Re: [PROPOSAL] VACUUM Progress Checker.

From: Michael Paquier <michael(dot)paquier(at)gmail(dot)com>
To: Amit Langote <Langote_Amit_f8(at)lab(dot)ntt(dot)co(dot)jp>
Cc: Robert Haas <robertmhaas(at)gmail(dot)com>, Kyotaro HORIGUCHI <horiguchi(dot)kyotaro(at)lab(dot)ntt(dot)co(dot)jp>, Álvaro Herrera <alvherre(at)2ndquadrant(dot)com>, rahilasyed90(at)gmail(dot)com, Jim Nasby <Jim(dot)Nasby(at)bluetreble(dot)com>, "pgsql-hackers(at)postgresql(dot)org" <pgsql-hackers(at)postgresql(dot)org>, Masao Fujii <masao(dot)fujii(at)gmail(dot)com>, Masahiko Sawada <sawada(dot)mshk(at)gmail(dot)com>, Thom Brown <thom(at)linux(dot)com>, pokurev(at)pm(dot)nttdata(dot)co(dot)jp, Vinayak Pokale <vinpokale(at)gmail(dot)com>
Subject: Re: [PROPOSAL] VACUUM Progress Checker.
Date: 2015-12-10 11:46:47
Message-ID: CAB7nPqSWAkC2pZ+NCf79hUrzNuAELc-AH0150T3NuALrgji7Hw@mail.gmail.com
Views: Raw Message | Whole Thread | Download mbox | Resend email
Thread:
Lists: pgsql-hackers

On Thu, Dec 10, 2015 at 7:23 PM, Amit Langote
<Langote_Amit_f8(at)lab(dot)ntt(dot)co(dot)jp> wrote:
> On 2015/12/10 15:28, Michael Paquier wrote:
>> - The progress tracking facility adds a whole level of complexity for
>> very little gain, and IMO this should *not* be part of PgBackendStatus
>> because in most cases its data finishes wasted. We don't expect
>> backends to run frequently such progress reports, do we? My opinion on
>> the matter if that we should define a different collector data for
>> vacuum, with something like PgStat_StatVacuumEntry, then have on top
>> of it a couple of routines dedicated at feeding up data with it when
>> some work is done on a vacuum job.
>
> I assume your comment here means we should use stats collector to the
> track/publish progress info, is that right?

Yep.

> AIUI, the counts published via stats collector are updated asynchronously
> w.r.t. operations they count and mostly as aggregate figures. For example,
> PgStat_StatTabEntry.blocks_fetched. IOW, we never see
> pg_statio_all_tables.heap_blks_read updating as a scan reads blocks. Maybe
> that helps keep traffic to pgstat collector to sane levels. But that is
> not to mean that I think controlling stats collector levels was the only
> design consideration behind how such counters are published.
>
> In case of reporting counters as progress info, it seems we might have to
> send too many PgStat_Msg's, for example, for every block we finish
> processing during vacuum.
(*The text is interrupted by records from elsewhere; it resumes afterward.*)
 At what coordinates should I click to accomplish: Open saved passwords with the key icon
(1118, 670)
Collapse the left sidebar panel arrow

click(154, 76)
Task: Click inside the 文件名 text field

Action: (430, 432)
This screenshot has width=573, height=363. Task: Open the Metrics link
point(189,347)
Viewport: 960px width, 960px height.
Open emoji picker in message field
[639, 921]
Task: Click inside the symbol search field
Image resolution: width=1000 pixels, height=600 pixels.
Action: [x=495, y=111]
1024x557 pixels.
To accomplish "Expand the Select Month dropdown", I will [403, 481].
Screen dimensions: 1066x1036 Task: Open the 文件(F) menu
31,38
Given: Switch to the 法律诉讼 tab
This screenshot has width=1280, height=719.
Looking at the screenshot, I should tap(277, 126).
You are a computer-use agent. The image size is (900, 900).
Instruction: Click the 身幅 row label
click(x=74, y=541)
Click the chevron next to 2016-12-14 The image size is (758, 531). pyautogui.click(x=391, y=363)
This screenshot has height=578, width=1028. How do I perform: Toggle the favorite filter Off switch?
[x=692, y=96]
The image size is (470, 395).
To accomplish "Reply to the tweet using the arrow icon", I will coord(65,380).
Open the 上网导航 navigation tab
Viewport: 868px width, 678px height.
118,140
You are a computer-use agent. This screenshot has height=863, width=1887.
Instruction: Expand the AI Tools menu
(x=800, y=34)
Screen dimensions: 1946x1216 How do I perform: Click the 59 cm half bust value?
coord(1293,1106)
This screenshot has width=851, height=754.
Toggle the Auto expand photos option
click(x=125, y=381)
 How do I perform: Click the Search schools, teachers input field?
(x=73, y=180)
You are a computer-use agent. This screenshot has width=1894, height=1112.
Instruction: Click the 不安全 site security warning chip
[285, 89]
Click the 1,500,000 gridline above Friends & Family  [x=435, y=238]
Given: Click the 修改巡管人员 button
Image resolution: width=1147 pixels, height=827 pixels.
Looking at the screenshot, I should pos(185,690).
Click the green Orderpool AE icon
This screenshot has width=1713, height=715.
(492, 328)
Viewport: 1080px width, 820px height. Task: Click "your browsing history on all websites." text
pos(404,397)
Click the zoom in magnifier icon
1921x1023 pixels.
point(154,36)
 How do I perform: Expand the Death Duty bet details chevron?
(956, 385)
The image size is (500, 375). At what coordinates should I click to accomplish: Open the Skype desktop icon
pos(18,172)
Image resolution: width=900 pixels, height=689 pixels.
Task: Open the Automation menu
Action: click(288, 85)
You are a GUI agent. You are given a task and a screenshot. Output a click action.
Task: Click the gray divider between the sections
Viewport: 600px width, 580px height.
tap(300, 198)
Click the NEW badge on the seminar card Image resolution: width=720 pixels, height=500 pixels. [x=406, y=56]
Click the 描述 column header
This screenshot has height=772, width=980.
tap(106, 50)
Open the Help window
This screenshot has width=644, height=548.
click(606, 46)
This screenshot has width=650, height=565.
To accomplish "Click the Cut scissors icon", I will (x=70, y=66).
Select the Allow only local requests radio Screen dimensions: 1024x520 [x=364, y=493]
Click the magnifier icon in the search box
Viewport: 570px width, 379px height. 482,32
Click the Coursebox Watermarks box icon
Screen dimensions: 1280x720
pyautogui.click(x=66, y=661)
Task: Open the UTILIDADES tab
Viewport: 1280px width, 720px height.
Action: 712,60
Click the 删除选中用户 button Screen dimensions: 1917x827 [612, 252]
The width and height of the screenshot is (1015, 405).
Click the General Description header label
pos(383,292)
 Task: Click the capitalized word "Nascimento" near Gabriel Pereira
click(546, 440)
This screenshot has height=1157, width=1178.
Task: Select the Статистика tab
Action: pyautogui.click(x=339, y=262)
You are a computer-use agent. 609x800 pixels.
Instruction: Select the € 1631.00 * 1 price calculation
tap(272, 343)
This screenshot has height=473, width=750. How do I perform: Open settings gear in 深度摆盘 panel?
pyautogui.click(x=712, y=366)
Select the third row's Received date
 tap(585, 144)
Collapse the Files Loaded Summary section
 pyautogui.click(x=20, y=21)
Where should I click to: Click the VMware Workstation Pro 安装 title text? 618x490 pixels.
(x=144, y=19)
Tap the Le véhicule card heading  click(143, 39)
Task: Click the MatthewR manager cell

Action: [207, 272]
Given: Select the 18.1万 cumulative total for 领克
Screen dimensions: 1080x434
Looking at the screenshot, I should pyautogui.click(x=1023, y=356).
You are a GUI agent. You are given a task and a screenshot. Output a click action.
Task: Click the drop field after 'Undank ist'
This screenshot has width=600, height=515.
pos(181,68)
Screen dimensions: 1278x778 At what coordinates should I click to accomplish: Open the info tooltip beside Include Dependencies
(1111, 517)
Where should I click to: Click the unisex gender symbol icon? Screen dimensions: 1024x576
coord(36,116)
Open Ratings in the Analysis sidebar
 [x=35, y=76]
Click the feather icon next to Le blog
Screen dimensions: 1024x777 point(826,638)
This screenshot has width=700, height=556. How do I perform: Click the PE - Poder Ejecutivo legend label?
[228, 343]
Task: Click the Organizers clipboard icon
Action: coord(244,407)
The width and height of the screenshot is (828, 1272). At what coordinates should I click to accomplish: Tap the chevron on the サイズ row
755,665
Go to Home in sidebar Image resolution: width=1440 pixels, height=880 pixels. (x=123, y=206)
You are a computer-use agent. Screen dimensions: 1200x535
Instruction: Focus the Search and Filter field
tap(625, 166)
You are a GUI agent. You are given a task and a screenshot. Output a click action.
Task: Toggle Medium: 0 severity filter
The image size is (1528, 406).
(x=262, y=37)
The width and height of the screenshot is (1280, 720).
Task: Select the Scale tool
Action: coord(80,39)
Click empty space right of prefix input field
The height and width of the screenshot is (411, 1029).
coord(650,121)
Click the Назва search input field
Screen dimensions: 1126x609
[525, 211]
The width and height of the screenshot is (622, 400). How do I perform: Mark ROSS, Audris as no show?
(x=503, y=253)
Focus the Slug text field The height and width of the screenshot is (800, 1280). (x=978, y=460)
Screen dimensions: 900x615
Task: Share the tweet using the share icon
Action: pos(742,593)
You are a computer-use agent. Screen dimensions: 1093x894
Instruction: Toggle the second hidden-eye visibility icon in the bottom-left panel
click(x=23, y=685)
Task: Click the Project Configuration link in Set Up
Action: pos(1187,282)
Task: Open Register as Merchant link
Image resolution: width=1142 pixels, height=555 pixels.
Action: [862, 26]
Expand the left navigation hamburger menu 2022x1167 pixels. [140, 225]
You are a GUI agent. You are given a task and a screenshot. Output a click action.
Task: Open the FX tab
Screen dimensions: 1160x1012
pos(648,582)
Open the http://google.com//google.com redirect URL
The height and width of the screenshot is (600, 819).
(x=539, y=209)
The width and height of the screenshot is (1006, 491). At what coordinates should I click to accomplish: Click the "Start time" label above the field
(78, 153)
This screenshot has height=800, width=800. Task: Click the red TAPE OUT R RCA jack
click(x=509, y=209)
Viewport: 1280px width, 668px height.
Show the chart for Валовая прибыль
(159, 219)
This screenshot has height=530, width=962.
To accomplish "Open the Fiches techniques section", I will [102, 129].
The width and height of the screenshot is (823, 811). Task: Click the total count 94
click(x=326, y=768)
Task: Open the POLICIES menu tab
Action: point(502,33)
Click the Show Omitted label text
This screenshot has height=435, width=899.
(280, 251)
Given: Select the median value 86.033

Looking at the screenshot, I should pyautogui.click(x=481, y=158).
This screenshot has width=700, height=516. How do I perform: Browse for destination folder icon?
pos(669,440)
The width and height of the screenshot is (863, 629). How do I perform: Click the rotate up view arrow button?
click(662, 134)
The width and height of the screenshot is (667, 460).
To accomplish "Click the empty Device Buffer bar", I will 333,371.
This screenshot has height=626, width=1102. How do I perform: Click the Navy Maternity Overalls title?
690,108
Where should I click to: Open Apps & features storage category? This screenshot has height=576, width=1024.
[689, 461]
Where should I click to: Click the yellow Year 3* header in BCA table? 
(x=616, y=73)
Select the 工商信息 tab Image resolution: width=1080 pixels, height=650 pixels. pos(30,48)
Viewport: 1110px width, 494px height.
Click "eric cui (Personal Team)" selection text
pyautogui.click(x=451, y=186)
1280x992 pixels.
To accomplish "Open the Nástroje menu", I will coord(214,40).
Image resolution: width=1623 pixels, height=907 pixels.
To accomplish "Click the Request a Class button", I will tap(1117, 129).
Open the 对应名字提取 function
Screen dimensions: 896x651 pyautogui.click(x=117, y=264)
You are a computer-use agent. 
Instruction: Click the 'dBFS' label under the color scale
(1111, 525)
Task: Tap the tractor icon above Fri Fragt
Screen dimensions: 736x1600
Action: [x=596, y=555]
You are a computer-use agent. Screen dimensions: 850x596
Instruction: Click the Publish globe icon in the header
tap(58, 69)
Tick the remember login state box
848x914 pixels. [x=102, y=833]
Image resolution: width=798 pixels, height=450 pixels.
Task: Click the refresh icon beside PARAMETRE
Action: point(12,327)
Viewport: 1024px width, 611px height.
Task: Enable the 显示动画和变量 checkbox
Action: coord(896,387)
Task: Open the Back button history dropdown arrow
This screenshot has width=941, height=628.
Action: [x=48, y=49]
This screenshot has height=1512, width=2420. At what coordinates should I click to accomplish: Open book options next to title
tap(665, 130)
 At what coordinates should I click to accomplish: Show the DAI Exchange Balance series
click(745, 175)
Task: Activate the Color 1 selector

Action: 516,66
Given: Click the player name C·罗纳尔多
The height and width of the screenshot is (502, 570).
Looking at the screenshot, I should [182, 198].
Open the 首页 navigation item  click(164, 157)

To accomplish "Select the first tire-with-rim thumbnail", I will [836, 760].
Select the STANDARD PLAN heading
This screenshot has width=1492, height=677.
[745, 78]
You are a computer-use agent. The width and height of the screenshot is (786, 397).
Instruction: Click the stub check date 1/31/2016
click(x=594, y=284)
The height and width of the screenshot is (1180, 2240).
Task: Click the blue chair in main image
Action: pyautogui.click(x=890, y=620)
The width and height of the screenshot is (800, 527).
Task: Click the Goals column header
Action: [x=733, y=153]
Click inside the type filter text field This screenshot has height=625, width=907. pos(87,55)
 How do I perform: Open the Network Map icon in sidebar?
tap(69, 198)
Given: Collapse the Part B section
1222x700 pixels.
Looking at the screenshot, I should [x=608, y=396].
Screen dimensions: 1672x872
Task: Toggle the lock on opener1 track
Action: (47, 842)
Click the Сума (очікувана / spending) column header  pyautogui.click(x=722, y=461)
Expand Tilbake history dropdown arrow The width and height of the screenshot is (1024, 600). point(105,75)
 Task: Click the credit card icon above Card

That kind of message traffic may swamp the
> collector. Then we need to see the updated counters from other counters in
> near real-time though that may be possible with suitable (build?)
> configuration.

As far as I understand it, the basic reason why this patch exists is
to allow a DBA to have a hint of the progress of a VACUUM that may be
taking minutes, or say hours, which is something we don't have now. So
it seems perfectly fine to me to report this information
asynchronously with a bit of lag. Why would we need so much precision
in the report?

>> In short, it seems to me that this patch needs a rework, and should be
>> returned with feedback. Other opinions?
>
> Yeah, some more thought needs to be put into design of the general
> reporting interface. Then we also need to pay attention to another
> important aspect of this patch - lazy vacuum instrumentation.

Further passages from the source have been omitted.